▸ ACTIVITY: Transcribe the data exactly, stopping after the "Il Territorio (349, 1947)" line.

################

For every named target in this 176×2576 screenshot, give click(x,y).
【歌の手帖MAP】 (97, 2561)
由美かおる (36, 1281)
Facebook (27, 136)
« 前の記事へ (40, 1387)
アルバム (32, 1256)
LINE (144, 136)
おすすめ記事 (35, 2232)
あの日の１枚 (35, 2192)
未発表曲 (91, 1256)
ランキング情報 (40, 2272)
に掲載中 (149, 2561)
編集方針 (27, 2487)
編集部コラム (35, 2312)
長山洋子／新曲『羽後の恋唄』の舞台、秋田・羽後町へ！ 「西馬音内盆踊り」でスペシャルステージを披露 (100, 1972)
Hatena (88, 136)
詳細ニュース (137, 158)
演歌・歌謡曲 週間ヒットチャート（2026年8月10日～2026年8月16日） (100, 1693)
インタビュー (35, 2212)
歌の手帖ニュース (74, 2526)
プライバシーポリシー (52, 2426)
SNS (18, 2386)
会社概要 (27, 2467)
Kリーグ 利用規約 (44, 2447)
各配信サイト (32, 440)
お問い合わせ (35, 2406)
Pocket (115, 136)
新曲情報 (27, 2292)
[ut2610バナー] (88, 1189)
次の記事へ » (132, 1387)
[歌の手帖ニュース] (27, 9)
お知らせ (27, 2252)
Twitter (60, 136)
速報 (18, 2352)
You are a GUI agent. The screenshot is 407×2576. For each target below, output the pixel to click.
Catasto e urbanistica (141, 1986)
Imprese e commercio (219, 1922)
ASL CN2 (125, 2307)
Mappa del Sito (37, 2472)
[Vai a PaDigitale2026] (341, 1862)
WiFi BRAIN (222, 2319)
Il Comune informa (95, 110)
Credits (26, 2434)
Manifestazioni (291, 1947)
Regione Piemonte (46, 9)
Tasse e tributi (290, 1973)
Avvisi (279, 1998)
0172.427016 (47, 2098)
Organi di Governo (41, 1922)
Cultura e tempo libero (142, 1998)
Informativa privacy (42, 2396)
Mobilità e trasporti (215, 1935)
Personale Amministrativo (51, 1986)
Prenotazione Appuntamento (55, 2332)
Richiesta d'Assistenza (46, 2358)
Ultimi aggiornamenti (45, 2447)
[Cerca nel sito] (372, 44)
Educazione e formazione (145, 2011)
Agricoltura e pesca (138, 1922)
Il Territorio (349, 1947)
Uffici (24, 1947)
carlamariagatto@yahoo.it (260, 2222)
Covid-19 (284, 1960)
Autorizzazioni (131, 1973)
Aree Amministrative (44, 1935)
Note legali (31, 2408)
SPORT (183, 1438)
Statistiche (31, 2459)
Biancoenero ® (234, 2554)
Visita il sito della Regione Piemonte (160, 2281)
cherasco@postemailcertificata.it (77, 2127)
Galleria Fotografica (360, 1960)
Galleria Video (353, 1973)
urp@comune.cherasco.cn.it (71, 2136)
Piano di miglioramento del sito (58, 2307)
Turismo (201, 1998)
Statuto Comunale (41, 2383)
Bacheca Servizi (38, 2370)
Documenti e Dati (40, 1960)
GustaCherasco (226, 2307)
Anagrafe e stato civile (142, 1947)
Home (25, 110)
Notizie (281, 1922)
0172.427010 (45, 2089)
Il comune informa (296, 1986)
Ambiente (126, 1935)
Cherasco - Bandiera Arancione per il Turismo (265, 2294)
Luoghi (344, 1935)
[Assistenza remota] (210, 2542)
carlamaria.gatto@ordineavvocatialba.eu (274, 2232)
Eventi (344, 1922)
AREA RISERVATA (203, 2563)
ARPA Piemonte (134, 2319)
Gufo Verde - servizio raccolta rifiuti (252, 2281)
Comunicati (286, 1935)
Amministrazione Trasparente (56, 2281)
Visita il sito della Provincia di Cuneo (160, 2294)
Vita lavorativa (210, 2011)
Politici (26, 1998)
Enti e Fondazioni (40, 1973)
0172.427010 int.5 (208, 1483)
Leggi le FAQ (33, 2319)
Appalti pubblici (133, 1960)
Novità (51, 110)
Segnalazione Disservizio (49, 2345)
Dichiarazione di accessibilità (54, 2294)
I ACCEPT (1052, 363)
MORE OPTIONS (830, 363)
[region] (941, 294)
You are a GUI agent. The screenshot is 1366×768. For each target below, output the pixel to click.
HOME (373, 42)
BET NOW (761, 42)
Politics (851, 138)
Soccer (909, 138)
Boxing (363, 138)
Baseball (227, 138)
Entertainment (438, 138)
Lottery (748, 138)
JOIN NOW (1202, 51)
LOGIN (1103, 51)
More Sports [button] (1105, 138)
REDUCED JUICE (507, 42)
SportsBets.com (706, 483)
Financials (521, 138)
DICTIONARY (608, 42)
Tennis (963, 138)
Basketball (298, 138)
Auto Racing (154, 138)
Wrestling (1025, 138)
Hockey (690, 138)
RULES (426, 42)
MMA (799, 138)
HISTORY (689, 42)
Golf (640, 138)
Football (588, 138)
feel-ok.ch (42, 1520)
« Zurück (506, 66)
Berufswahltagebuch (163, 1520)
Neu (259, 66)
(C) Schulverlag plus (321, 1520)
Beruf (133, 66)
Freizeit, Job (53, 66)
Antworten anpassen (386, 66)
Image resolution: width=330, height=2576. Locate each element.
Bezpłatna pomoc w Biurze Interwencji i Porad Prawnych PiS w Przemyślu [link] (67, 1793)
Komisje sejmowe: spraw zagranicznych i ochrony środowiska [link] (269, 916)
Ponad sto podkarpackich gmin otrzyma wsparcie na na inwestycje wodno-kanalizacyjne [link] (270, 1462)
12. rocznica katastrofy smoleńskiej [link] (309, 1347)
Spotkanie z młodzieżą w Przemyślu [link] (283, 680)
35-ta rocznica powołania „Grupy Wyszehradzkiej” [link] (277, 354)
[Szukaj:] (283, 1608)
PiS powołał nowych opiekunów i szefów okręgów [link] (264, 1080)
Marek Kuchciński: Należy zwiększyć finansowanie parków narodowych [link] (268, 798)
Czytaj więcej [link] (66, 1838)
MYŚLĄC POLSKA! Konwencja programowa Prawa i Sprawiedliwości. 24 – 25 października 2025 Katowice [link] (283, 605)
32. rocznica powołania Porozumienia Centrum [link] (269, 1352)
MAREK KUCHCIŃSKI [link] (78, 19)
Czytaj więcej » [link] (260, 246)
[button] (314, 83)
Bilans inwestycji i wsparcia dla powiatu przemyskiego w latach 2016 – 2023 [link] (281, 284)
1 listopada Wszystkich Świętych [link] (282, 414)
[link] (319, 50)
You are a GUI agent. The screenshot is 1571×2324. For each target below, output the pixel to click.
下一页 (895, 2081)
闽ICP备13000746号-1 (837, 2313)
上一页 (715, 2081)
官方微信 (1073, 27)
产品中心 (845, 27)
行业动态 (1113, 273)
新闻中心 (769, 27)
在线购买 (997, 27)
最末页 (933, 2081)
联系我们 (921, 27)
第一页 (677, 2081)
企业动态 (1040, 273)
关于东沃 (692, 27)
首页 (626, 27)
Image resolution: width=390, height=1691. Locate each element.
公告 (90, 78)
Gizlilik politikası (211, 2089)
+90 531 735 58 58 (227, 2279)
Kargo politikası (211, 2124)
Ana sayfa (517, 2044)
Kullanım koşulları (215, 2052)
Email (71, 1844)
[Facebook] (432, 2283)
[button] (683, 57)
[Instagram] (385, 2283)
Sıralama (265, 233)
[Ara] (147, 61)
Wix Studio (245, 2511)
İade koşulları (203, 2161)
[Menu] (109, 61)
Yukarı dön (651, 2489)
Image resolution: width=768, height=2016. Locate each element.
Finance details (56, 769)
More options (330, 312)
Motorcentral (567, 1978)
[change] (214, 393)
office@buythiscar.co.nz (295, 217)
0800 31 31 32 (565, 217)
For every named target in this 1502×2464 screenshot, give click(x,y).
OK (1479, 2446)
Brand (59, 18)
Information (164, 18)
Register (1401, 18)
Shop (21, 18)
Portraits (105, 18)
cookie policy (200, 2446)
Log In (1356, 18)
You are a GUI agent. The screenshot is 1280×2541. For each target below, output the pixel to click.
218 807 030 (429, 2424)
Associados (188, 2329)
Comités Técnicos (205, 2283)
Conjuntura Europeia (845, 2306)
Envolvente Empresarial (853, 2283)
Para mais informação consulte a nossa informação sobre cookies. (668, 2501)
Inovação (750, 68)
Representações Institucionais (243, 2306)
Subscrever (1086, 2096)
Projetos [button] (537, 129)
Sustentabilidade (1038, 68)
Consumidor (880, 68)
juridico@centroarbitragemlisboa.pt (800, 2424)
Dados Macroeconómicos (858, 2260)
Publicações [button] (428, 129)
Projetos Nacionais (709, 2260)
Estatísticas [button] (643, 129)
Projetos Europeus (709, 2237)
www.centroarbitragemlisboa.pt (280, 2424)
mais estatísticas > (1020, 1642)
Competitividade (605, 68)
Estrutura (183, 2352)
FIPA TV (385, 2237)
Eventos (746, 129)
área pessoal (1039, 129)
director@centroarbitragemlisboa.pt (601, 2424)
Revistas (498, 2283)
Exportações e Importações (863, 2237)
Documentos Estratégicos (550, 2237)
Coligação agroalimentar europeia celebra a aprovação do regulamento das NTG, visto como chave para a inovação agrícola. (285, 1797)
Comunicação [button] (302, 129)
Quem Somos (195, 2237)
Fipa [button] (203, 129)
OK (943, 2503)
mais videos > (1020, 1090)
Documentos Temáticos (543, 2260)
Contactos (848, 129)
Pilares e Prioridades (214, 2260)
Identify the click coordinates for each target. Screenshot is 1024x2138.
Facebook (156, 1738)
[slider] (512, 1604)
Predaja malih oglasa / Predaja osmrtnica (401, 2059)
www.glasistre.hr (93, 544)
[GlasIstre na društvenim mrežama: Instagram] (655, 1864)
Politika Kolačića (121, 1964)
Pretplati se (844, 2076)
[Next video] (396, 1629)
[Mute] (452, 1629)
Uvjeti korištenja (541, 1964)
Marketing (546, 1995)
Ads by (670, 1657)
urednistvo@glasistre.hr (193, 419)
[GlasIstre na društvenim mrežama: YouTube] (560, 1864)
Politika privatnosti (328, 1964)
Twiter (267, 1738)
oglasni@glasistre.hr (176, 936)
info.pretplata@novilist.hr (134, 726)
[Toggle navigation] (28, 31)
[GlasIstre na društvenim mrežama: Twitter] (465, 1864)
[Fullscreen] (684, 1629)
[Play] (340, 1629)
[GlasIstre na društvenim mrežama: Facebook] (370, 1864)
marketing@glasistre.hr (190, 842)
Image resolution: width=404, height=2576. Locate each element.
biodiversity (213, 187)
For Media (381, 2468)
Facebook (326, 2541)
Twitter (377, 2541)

################

▸ COMPLETED EXERCISE:
For every named target in this 176×2576 screenshot, give click(x,y).
【歌の手帖MAP】 (97, 2561)
由美かおる (36, 1281)
Facebook (27, 136)
« 前の記事へ (40, 1387)
アルバム (32, 1256)
LINE (144, 136)
おすすめ記事 (35, 2232)
あの日の１枚 (35, 2192)
未発表曲 (91, 1256)
ランキング情報 (40, 2272)
に掲載中 (149, 2561)
編集方針 (27, 2487)
編集部コラム (35, 2312)
長山洋子／新曲『羽後の恋唄』の舞台、秋田・羽後町へ！ 「西馬音内盆踊り」でスペシャルステージを披露 (100, 1972)
Hatena (88, 136)
詳細ニュース (137, 158)
演歌・歌謡曲 週間ヒットチャート（2026年8月10日～2026年8月16日） (100, 1693)
インタビュー (35, 2212)
歌の手帖ニュース (74, 2526)
プライバシーポリシー (52, 2426)
SNS (18, 2386)
会社概要 (27, 2467)
Kリーグ 利用規約 (44, 2447)
各配信サイト (32, 440)
お問い合わせ (35, 2406)
Pocket (115, 136)
新曲情報 (27, 2292)
[ut2610バナー] (88, 1189)
次の記事へ » (132, 1387)
[歌の手帖ニュース] (27, 9)
お知らせ (27, 2252)
Twitter (60, 136)
速報 (18, 2352)
You are a GUI agent. The screenshot is 407×2576. For each target below, output the pixel to click.
Catasto e urbanistica (141, 1986)
Imprese e commercio (219, 1922)
ASL CN2 (125, 2307)
Mappa del Sito (37, 2472)
[Vai a PaDigitale2026] (341, 1862)
WiFi BRAIN (222, 2319)
Il Comune informa (95, 110)
Credits (26, 2434)
Manifestazioni (291, 1947)
Regione Piemonte (46, 9)
Tasse e tributi (290, 1973)
Avvisi (279, 1998)
0172.427016 (47, 2098)
Organi di Governo (41, 1922)
Cultura e tempo libero (142, 1998)
Informativa privacy (42, 2396)
Mobilità e trasporti (215, 1935)
Personale Amministrativo (51, 1986)
Prenotazione Appuntamento (55, 2332)
Richiesta d'Assistenza (46, 2358)
Ultimi aggiornamenti (45, 2447)
[Cerca nel sito] (372, 44)
Educazione e formazione (145, 2011)
Agricoltura e pesca (138, 1922)
Il Territorio (349, 1947)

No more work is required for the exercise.